Abschließend zu diesem Punkt ist noch zu erwähnen, dass es durchaus Berufe gibt, die von der aktuelle Lage (bzgl. Arbeitslosen/Stellen-Relation) nicht negativ betroffen sind. Unsere Analyse der BA Arbeitsmarktdaten spuckt einige solcher Kandidaten aus: Berufe in der Landwirtschaft, Berufe im Maurerhandwerk, Berufe in der Dachdeckerei, Berufe im Straßen- und Asphaltbau, Berufe für Stuckateurarbeiten. Ja, es sind offenbar vor allem handwerkliche Berufe.
Die Analyse des Bestandes ist aber nur eine Seite der Medaille. Denn in einem etwas entspannteren Arbeitsmarkt werden die Stellen schneller besetzt. Das kann dazu führen, dass obwohl die Unternehmen mutiger werden und wieder kräftig schalten, der Bestand dennoch stagniert. Um keine falschen Schlüsse zu ziehen, muss daher auch die Zahl der Neuschaltungen als Benchmark herangezogen werden.
Dafür verwenden wir gerne Jobfeed. Die Kollegen erheben wöchentlich die entsprechenden Daten.
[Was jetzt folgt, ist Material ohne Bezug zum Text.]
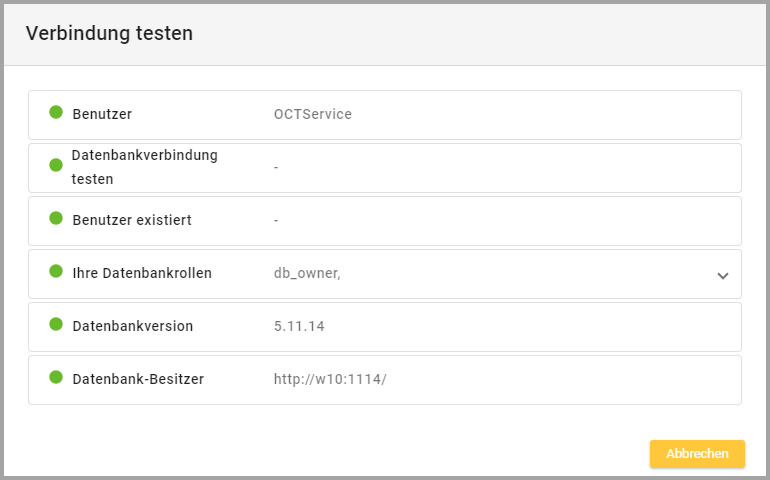Click the Benutzer existiert label
This screenshot has height=480, width=770.
pyautogui.click(x=132, y=220)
Schon der kostenlose Chart auf ihrer Startseite ist sehr hilfreich für die Einschätzung der Lage.
Wie man sehen kann, vermitteln diese Zahlen ein freundlicheres Bild als die Veränderung des Bestandes. Es geht offensichtlich langsamer weiter. Der Tiefpunkt ist zumindest aus dieser Perspektive überwunden.
Besonders interessant wird es, wenn wir uns die Entwicklung in ausgewählten Branchen anschauen. Hier ist ein willkürlicher Mix mit Beispielen von moderater Erholung in Sachen Neuschaltungen.
Zum Abschluss scheint es mir wichtig zu erwähnen, dass der Arbeitsmarkt, je nach Metrik, als nachlaufender oder höchstens gleichlaufender Indikator für die Wirtschaft funktioniert. Wie ist die Lage heute im Vergleich zu gestern, kann damit gut beantwortet werden. Die Projektion in die Zukunft ist dagegen etwas schwierig. Wenn wir wissen wollen, wie sich der Arbeitsmarkt demnächst vermutlich entwickeln wird, sollten wir uns auch vorlaufende Indikatoren für die Lage der Wirtschaft anschauen.
Das Problem, das wir gerade haben, ist, dass die meisten aussagekräftigen davon (z. B. Auftragseingang, Einkaufsmanagerindex) für die aktuelle Situation ebenfalls zu langsam aktualisiert werden. Als aussagekräftige “Echtzeit”-Indikatoren finde ich aktuell für die Weltwirtschaft den “Baltic Exchange Dry Index” und für Deutschland den kürzlich aufgelegten “Lkw-Maut-Fahrleistungsindex” interessant.
Und dieser scheint doch wirklich in die richtige Richtung zu laufen. Ich wünsche uns allen einen guten Juni und schließe mit dem Zitat eines der besten Eishockey Spielers aller Zeiten, Wayne Gretzky, ab: “I skate to where the puck is going to be, not where it has been”.